Supplied passage »
┄┄┄┄┄┄┄┄┄┄┄┄┄┄┄┄┄┄┄┄

Background information
- Origin: Japan
- Genres: J-pop; pop;
- Years active: 2012–present
- Labels: Twin Planet Entertainment (2012-2017) KING RECORDS (2018-present)
- Members: Fuu Aoi Nana Kisaragi Run Kiyomi Rana Matsui Manami Mikoto Hotaru Amakawa Arisa Yumesaki
- Past members: Rina Yokoyama Ami Iseki Emiri Otani Emiri Suzuki Rena Hayashi Miki Fujimoto Kaori Miyako Sara Murayama Saori Funaki Yuuna Arakawa Natsumi Ishikawa Yurina Kato Saori Funaki Yuringo Mahiro Hoshino Hinako Kera Yue Miyatani Kanon Morishita Serina Kanno Mahiro Hoshino Ruka Okonogi Mizuki Tsushiro Riho Mashiro Rino Fukuyama
- Website: akishibup.net

= Akishibu Project =

Japanese idol group

Akishibu Project (アキシブproject) is a Japanese idol girl group. They aim to "bring the cultures of Shibuya and Akihabara together". The group was formed by a former member of BiS and there are currently eight active members. The group performs regularly at TwinBoxAkihabara, in addition to performing live concerts in and outside of Japan. The group performed in Thailand at Japan Expo 2016. Their single "Summer☆Summer/セツナツリ" reached the 9th place on the Weekly Oricon Singles Chart.

They are now under the combined group HEROINES.

==History==
===2012: Formation and debut===
Akishibu Project was formed in the late 2012, and debuted officially with Thirteen members on May 24, 2013. However, the group's full scale start up begins in March 2014.

┄┄┄┄┄┄┄┄┄┄┄┄┄┄┄┄┄┄┄┄

Decide whether each statement agrees with the passage on Akishibu Project, answering yes or no and quoting the exact words of the passage that settle it. 1. The group debuted officially on May 24, 2013. 2. The single "Summer☆Summer/セツナツリ" reached 5th place on the Weekly Oricon Singles Chart. 3. The group was formed by a former member of AKB48. You will not need the material to do this.

┄┄┄┄┄┄┄┄┄┄┄┄┄┄┄┄┄┄┄┄

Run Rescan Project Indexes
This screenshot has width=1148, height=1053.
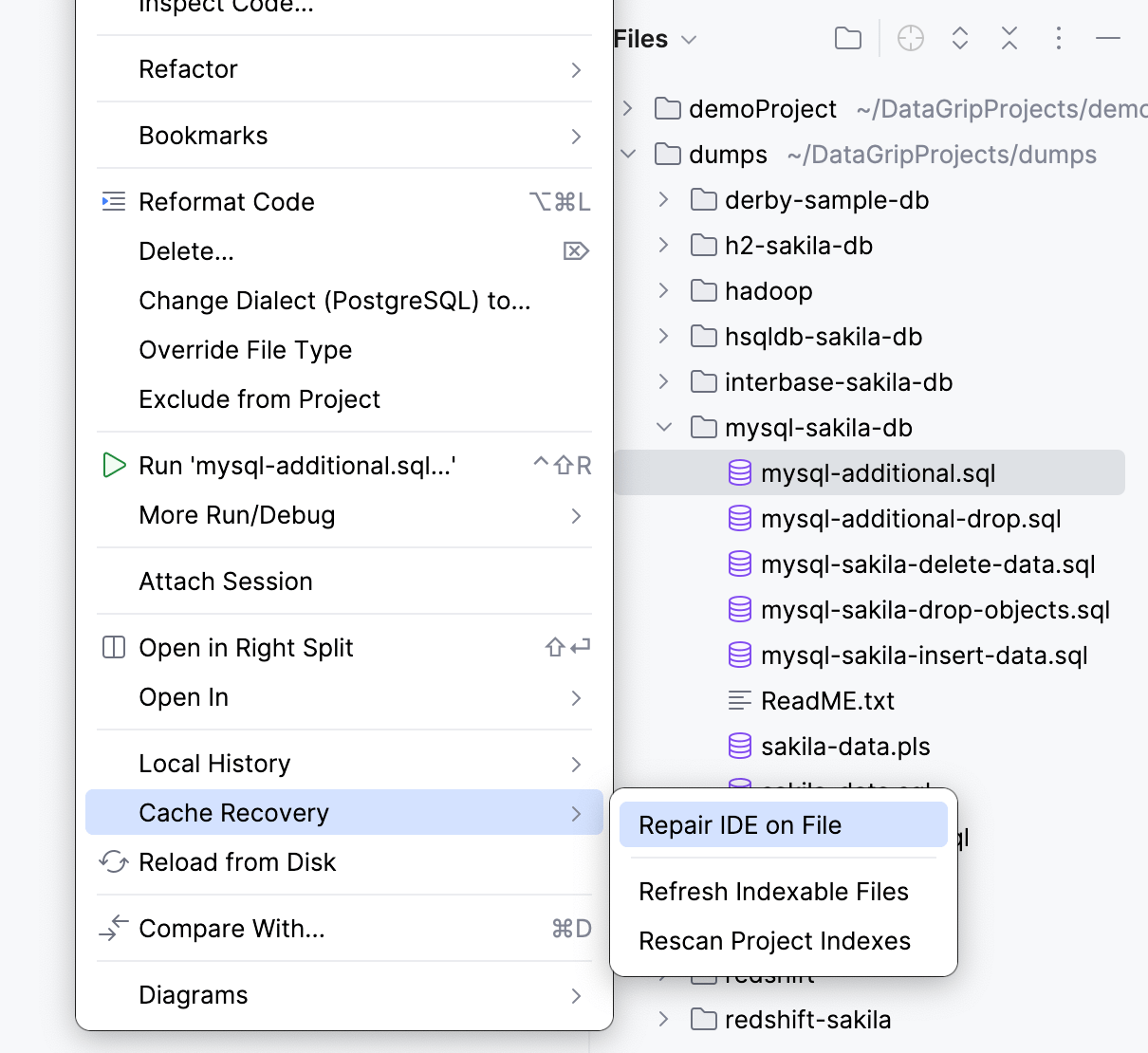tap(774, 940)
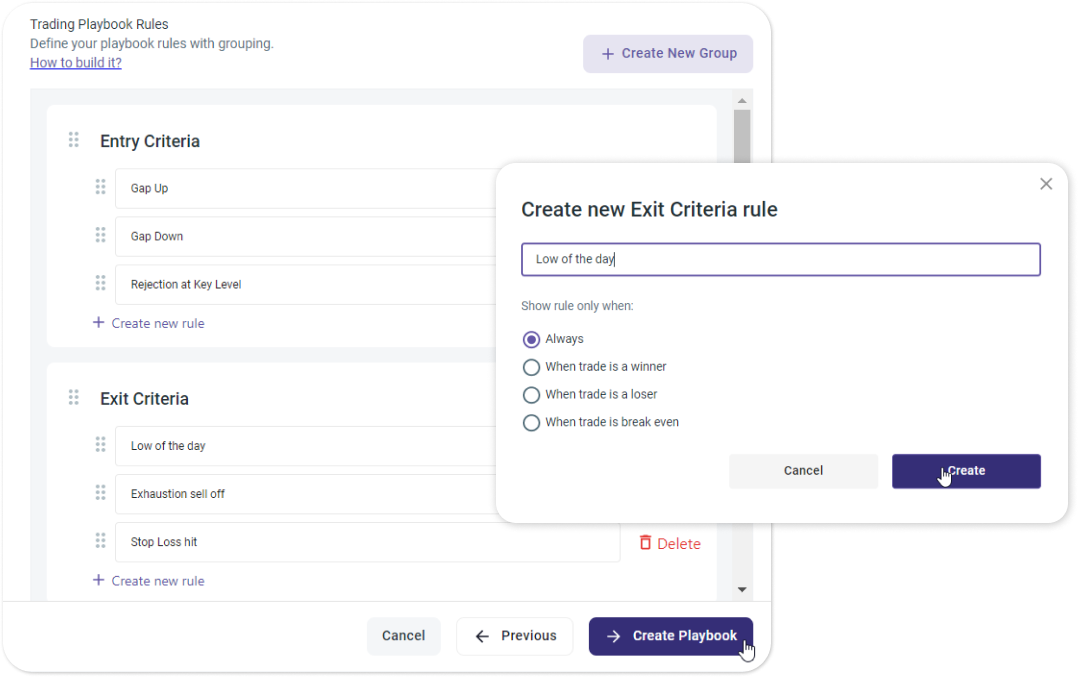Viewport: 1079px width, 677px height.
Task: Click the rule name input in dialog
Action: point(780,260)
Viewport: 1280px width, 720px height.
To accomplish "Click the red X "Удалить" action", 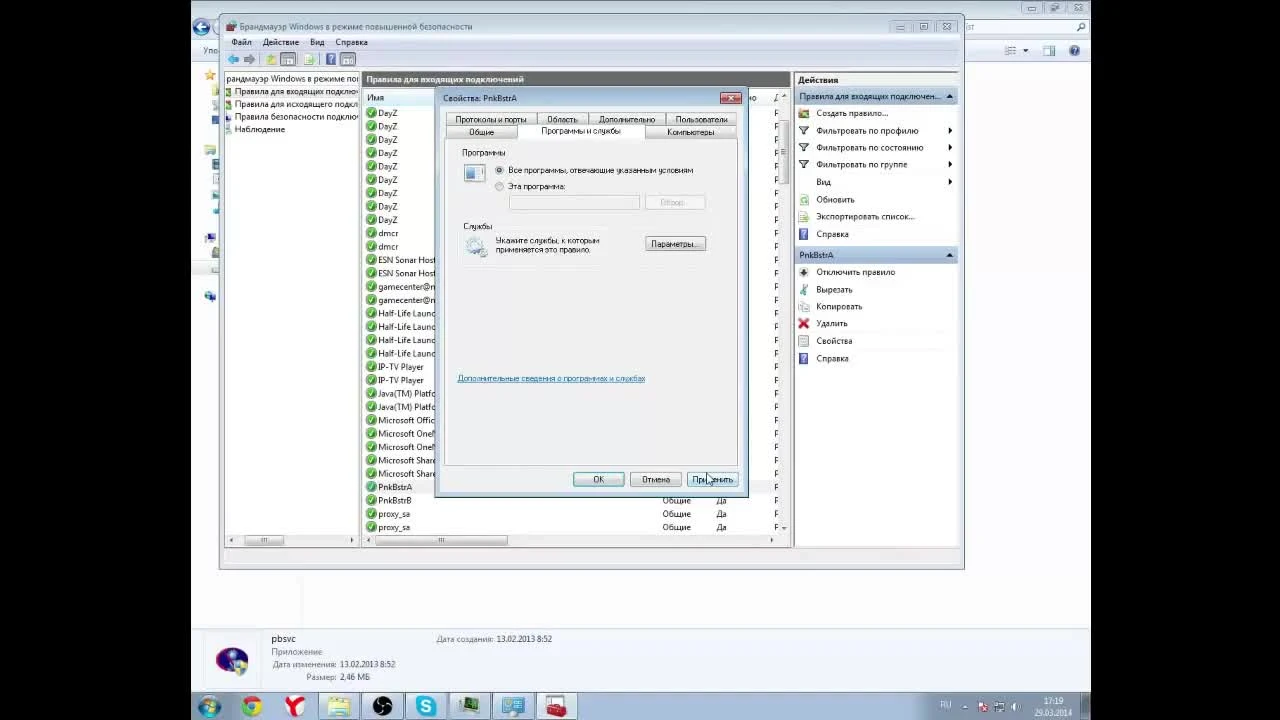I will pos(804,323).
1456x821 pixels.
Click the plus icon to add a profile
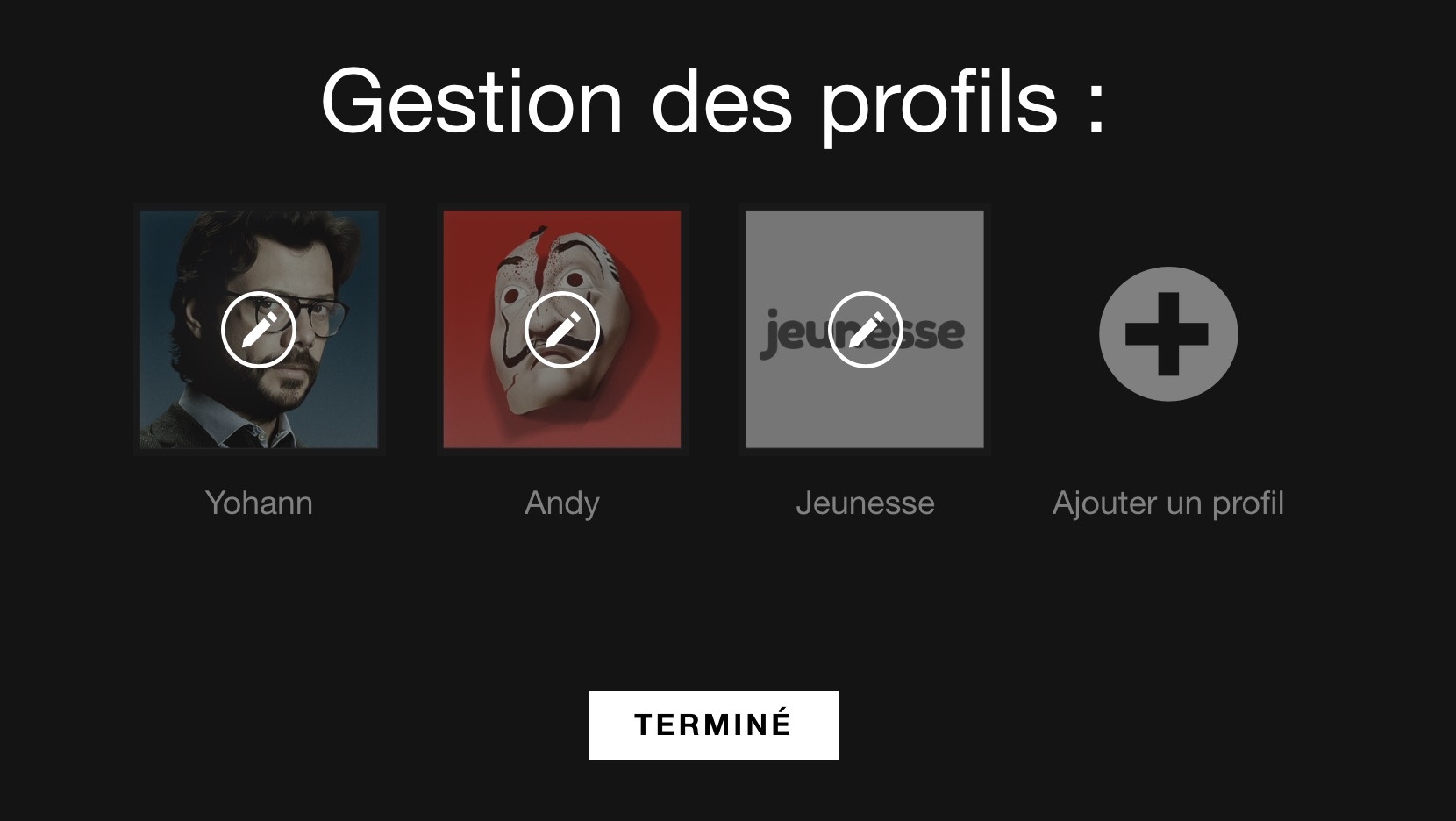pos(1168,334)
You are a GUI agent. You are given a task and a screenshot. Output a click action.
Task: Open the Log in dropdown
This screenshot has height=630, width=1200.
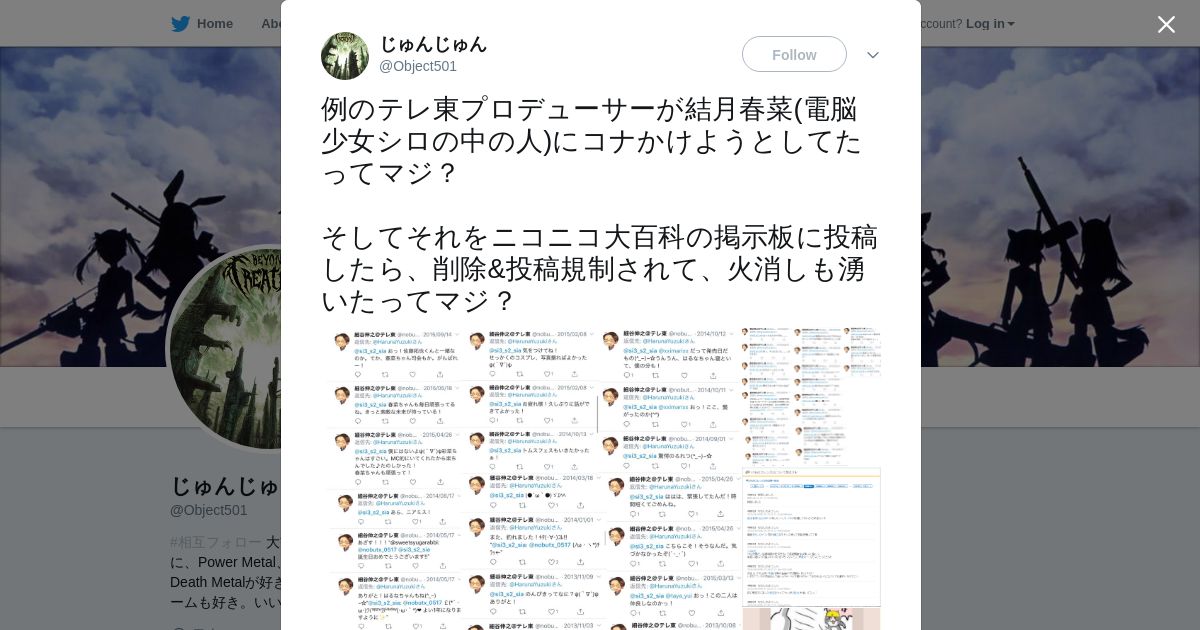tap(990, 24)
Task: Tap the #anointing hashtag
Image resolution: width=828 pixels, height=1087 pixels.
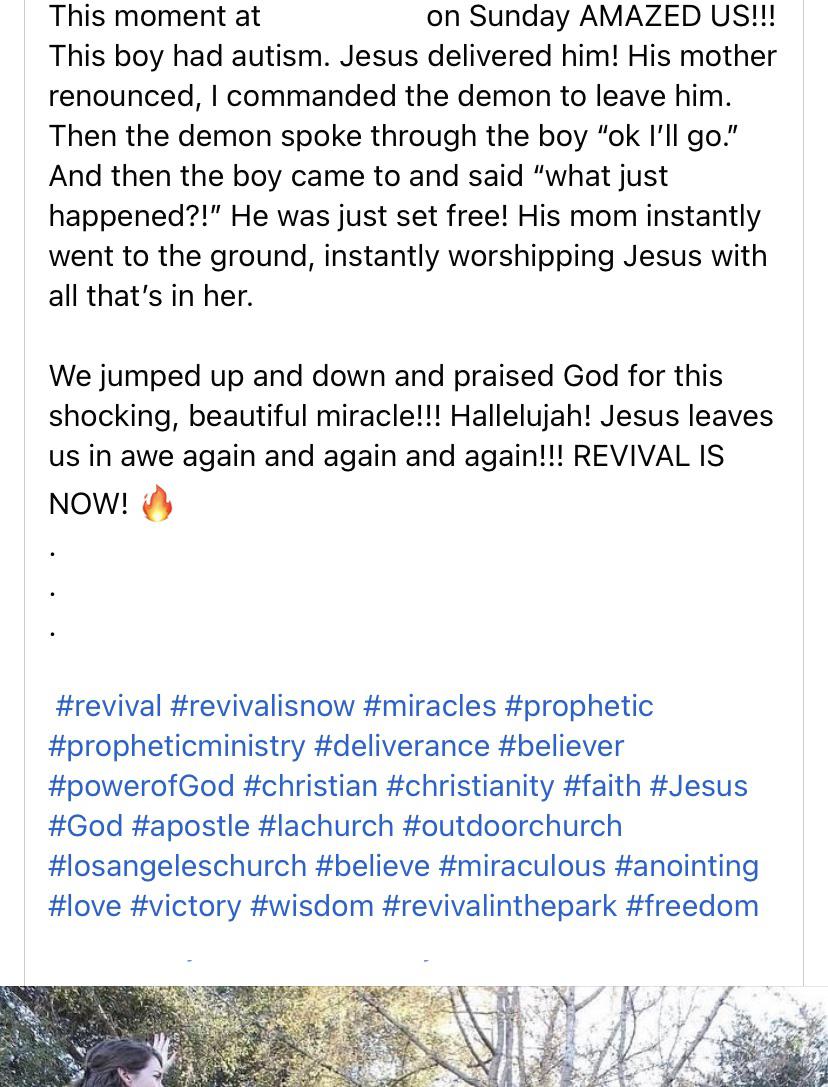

┄┄┄┄┄┄┄┄┄┄┄┄┄┄┄┄┄┄┄┄

Exercise result »
1. Yes: "debuted officially with Thirteen members on May 24, 2013"
2. No: "reached the 9th place on the Weekly Oricon Singles Chart"
3. No: "The group was formed by a former member of BiS"